Data:
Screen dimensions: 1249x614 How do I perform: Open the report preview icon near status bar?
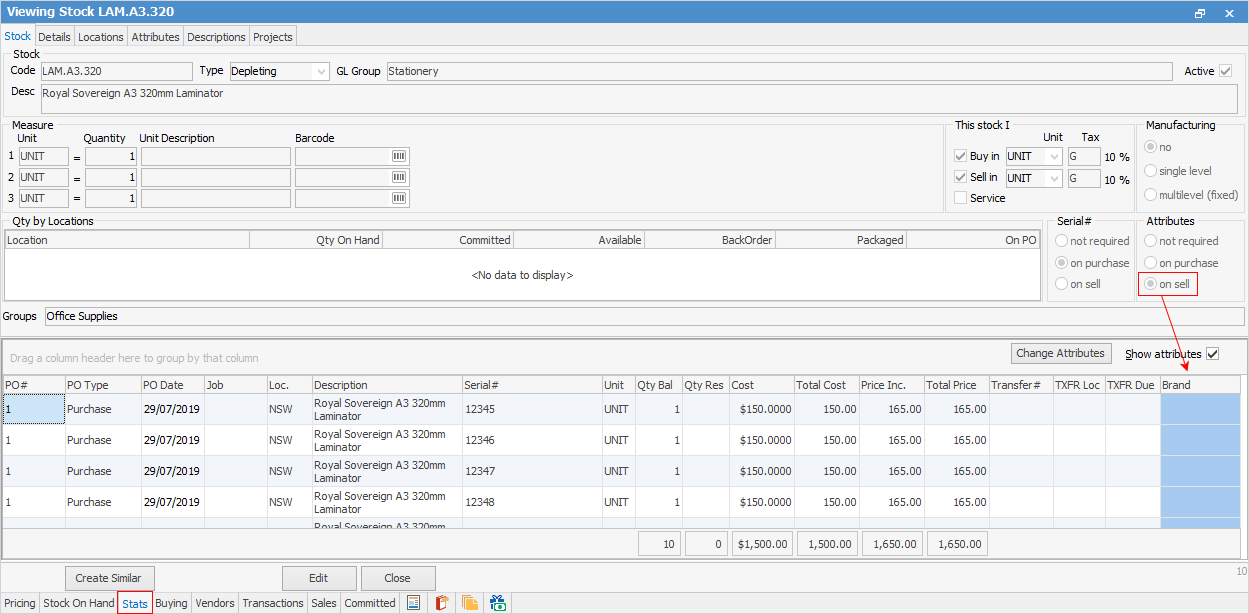tap(413, 602)
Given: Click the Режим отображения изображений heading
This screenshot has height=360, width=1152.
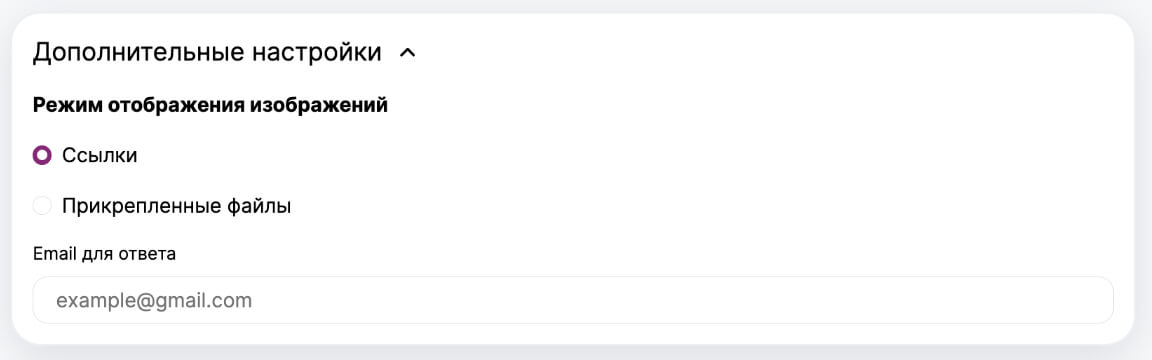Looking at the screenshot, I should tap(210, 106).
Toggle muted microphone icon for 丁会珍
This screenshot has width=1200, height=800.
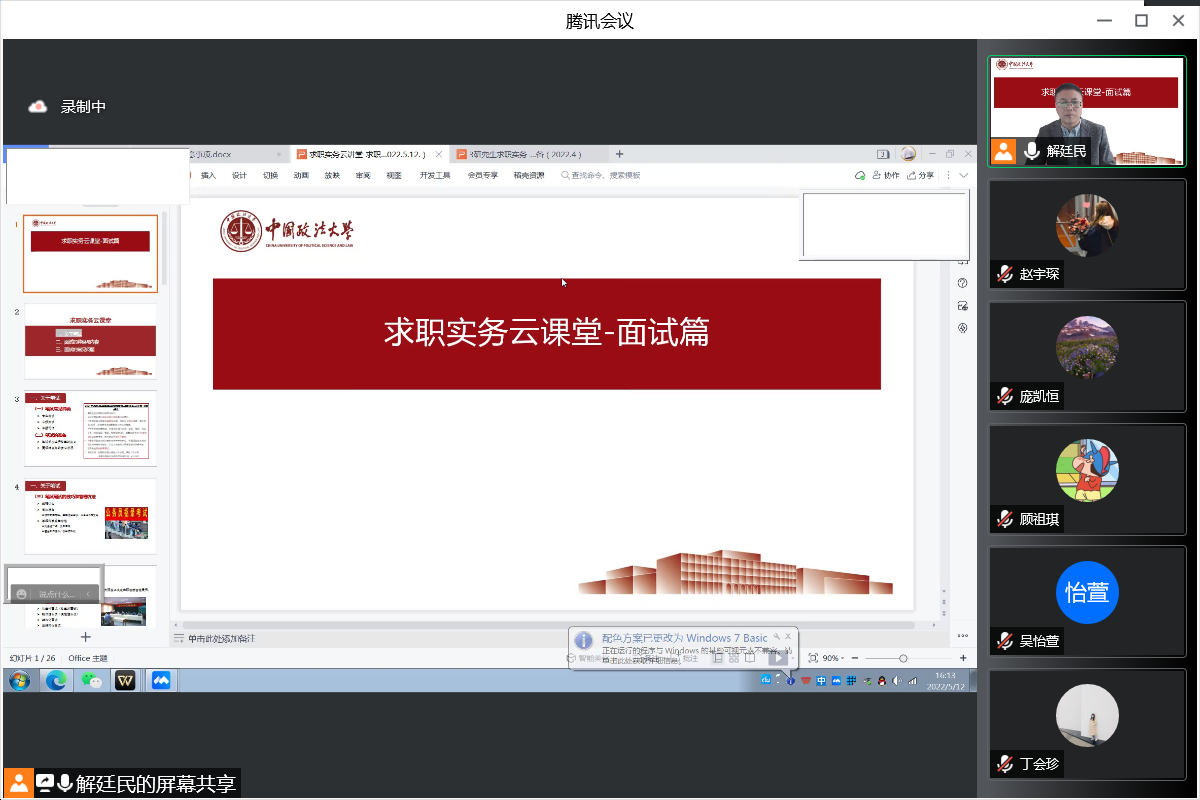click(1005, 765)
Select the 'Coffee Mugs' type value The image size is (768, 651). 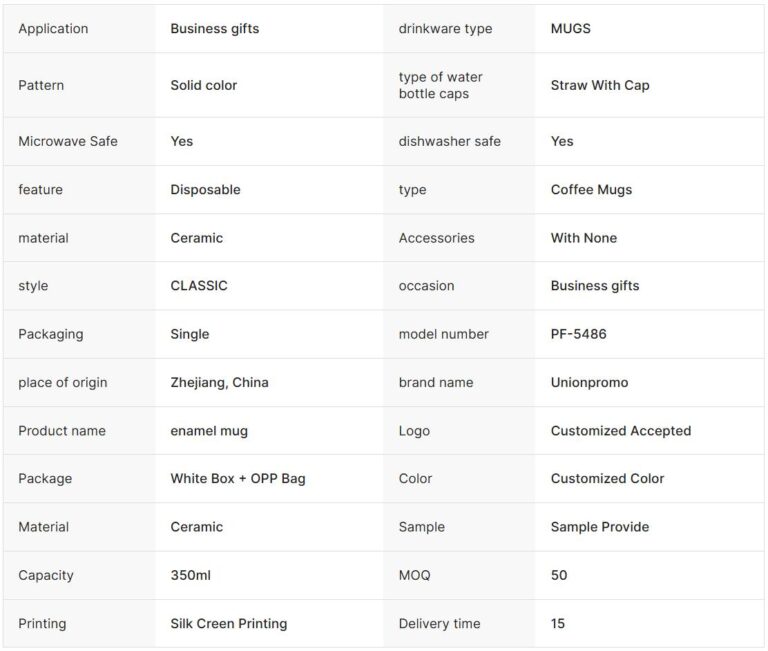click(x=591, y=190)
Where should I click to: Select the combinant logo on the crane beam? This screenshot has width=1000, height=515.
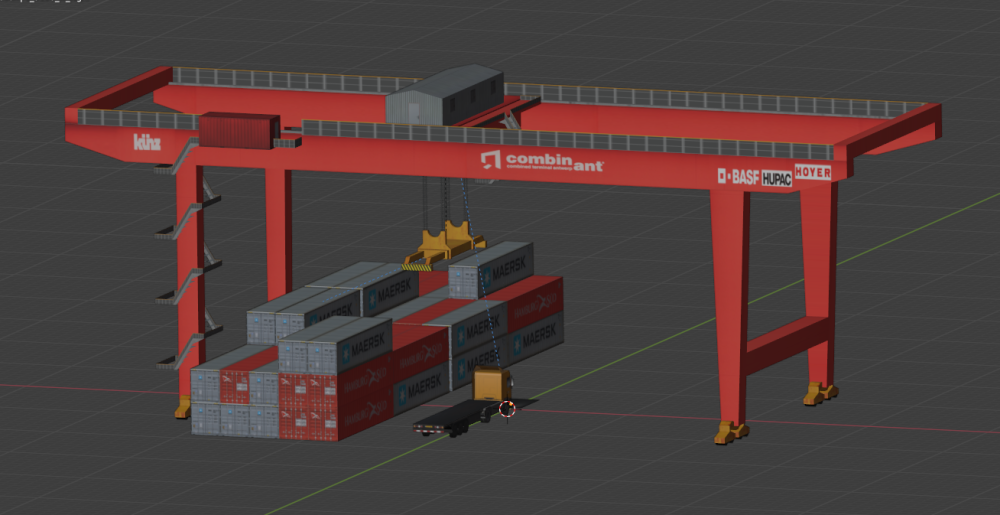[542, 161]
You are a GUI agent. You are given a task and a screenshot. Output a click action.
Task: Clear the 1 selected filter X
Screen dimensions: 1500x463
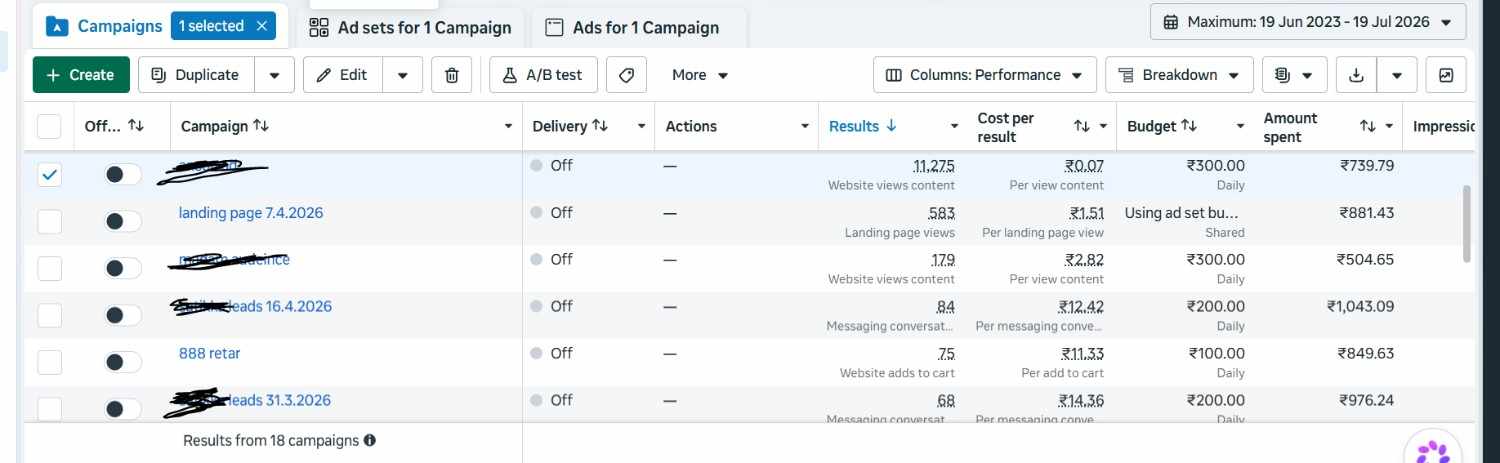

Task statement:
Begin with the line holding "You are a GUI" and end with the last line of the listing. Reproduce each of those lines exactly, and leave every picture out.

Reply to the exercise:
You are a GUI agent. You are given a task and a screenshot. Output a click action.
Task: Clear the 1 selected filter X
Screen dimensions: 1500x463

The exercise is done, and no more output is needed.